TRINCULO.--Allons, monstre, un peu de glu à vos doigts, et puis
emportez-nous le reste.
CALIBAN.--Je n'en veux pas. Nous perdrons là notre temps, et nous
serons tous changés en oies de mer[21], ou en singes avec des fronts
horriblement bas.
[Note 21: _Barnacles_, gros oiseau qui, autrefois en Écosse, était
supposé sortir d'une espèce de coquillage qui s'attachait à la quille
des vaisseaux, et porte aussi le nom de _barnacle_. Dans le nord de
l'Écosse, on croyait de plus que les coquillages d'où sortaient les
barnacles croissaient sur les arbres. Dans le Lancashire, on les
appelait _tree geese_, oies d'arbre.]
STEPHANO.--Monstre, étendez vos doigts. Aidez-nous à transporter tout
cela à l'endroit où j'ai mis mon tonneau de vin, ou je vous chasse de
mon royaume. Vite, emportez ceci.
TRINCULO.--Et ceci.
STEPHANO.--Oui, et ceci encore.
(On entend un bruit de chasseurs. Divers esprits accourent sous la
forme de chiens de chasse, et poursuivent dans tous les sens Stephano,
Trinculo et Caliban. Prospero et Ariel animent la meute.)
PROSPERO.--Oh! _la Montagne_! oh!
ARIEL.--_Argent_, ici la voie, _Argent_!
PROSPERO.--_Furie, Furie_, là! _Tyran_, là!--Écoute, écoute!
(_Caliban, Trinculo et Stephano sont pourchassés hors de la scène_.)
Va, ordonne à mes lutins de moudre leurs jointures par de dures
convulsions; que leurs nerfs se retirent dans des crampes racornies;
qu'ils soient pincés jusqu'à en être couverts de plus de taches qu'il
n'y en a sur la peau du léopard ou du chat de montagne.
ARIEL.--Écoute comme ils rugissent.
PROSPERO.--Qu'il leur soit fait une chasse vigoureuse. A l'heure qu'il
est, tous mes ennemis sont à ma merci.

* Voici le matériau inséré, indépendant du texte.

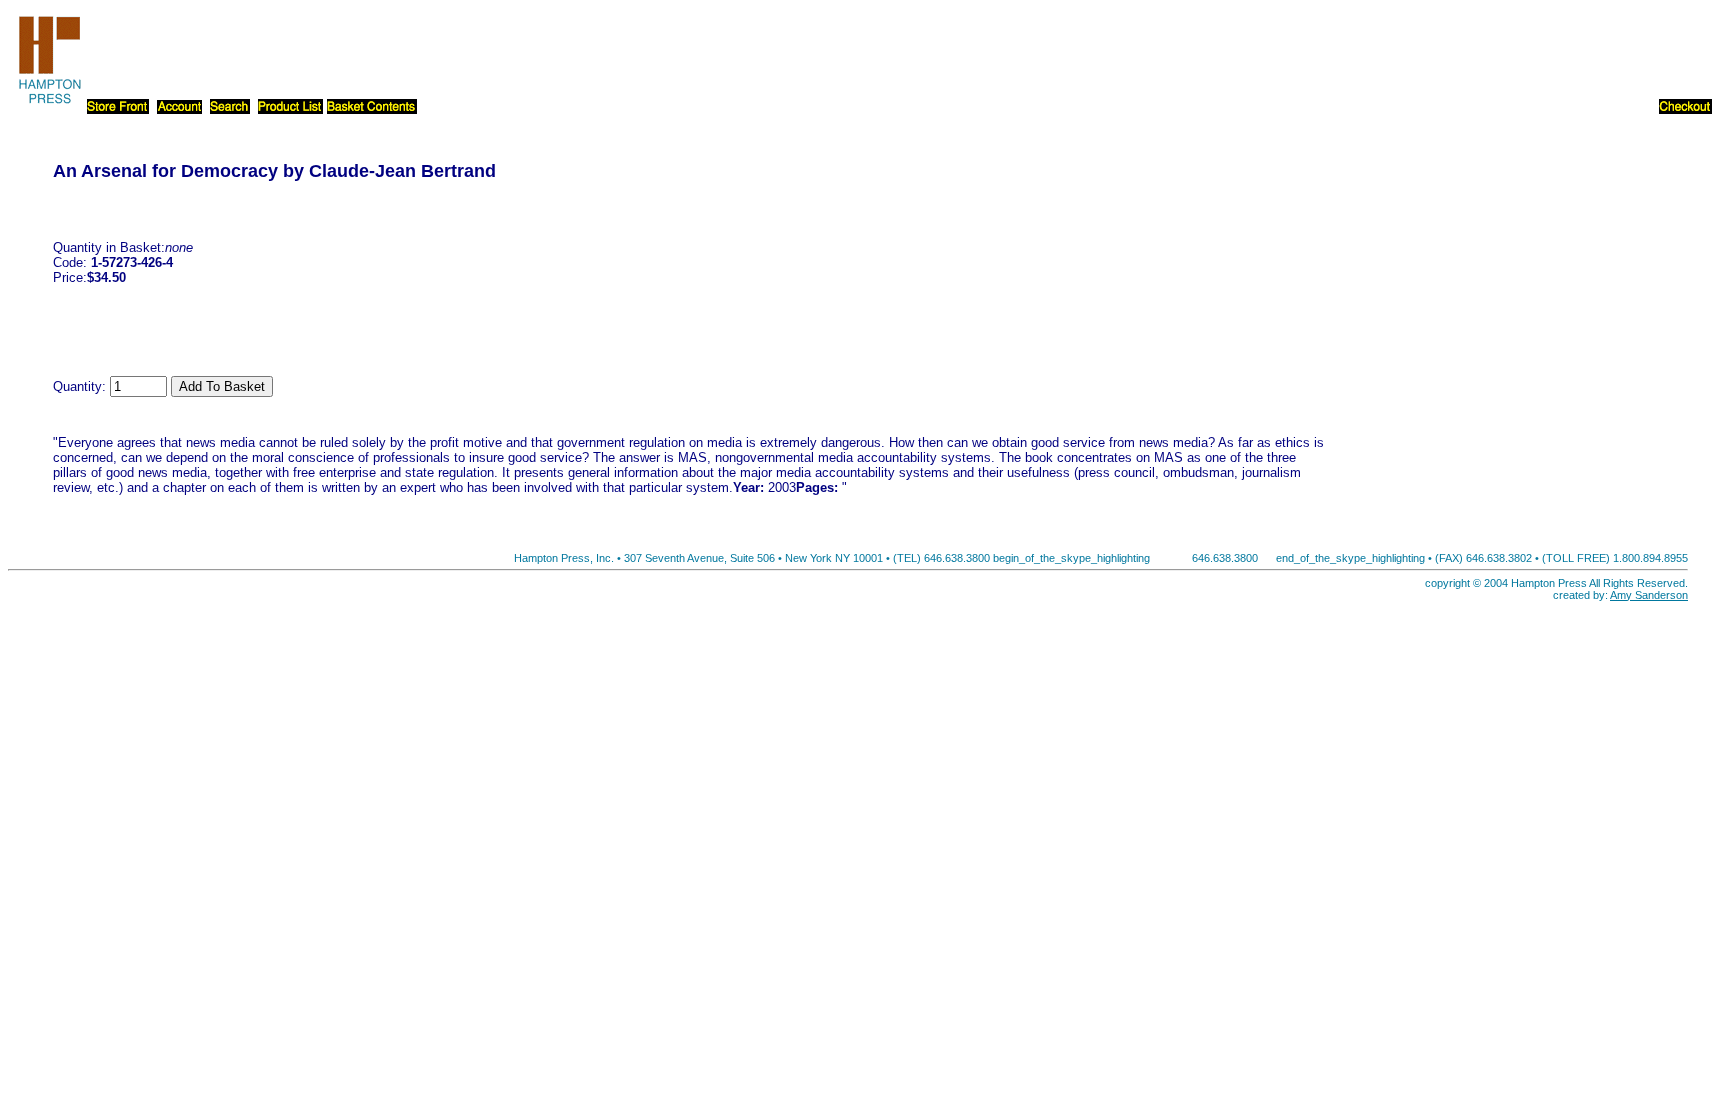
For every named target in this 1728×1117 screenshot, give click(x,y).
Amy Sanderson (1649, 595)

Dans peu tous mes travaux vont
finir; et toi, tu vas retrouver toute la liberté des airs. Suis-moi
encore un instant, et rends-moi obéissance.
(Ils sortent.)
FIN DU QUATRIÈME ACTE.
ACTE CINQUIÈME
SCÈNE I
(Le devant de la grotte de Prospero.)
_Entrent_ PROSPERO _vêtu de sa robe magique_, ET ARIEL.
PROSPERO.--Maintenant mon projet commence à se développer dans son
ensemble; mes charmes n'ont pas été rompus. Mes esprits m'obéissent;
et le Temps marche tête levée, chargé de ce qu'il apporte.... Où en
est le jour?
ARIEL.--Près de la sixième heure, de l'heure où vous avez dit, mon
maître, que notre travail devait finir.
PROSPERO.--Je l'ai annoncé au moment où j'ai soulevé la tempête.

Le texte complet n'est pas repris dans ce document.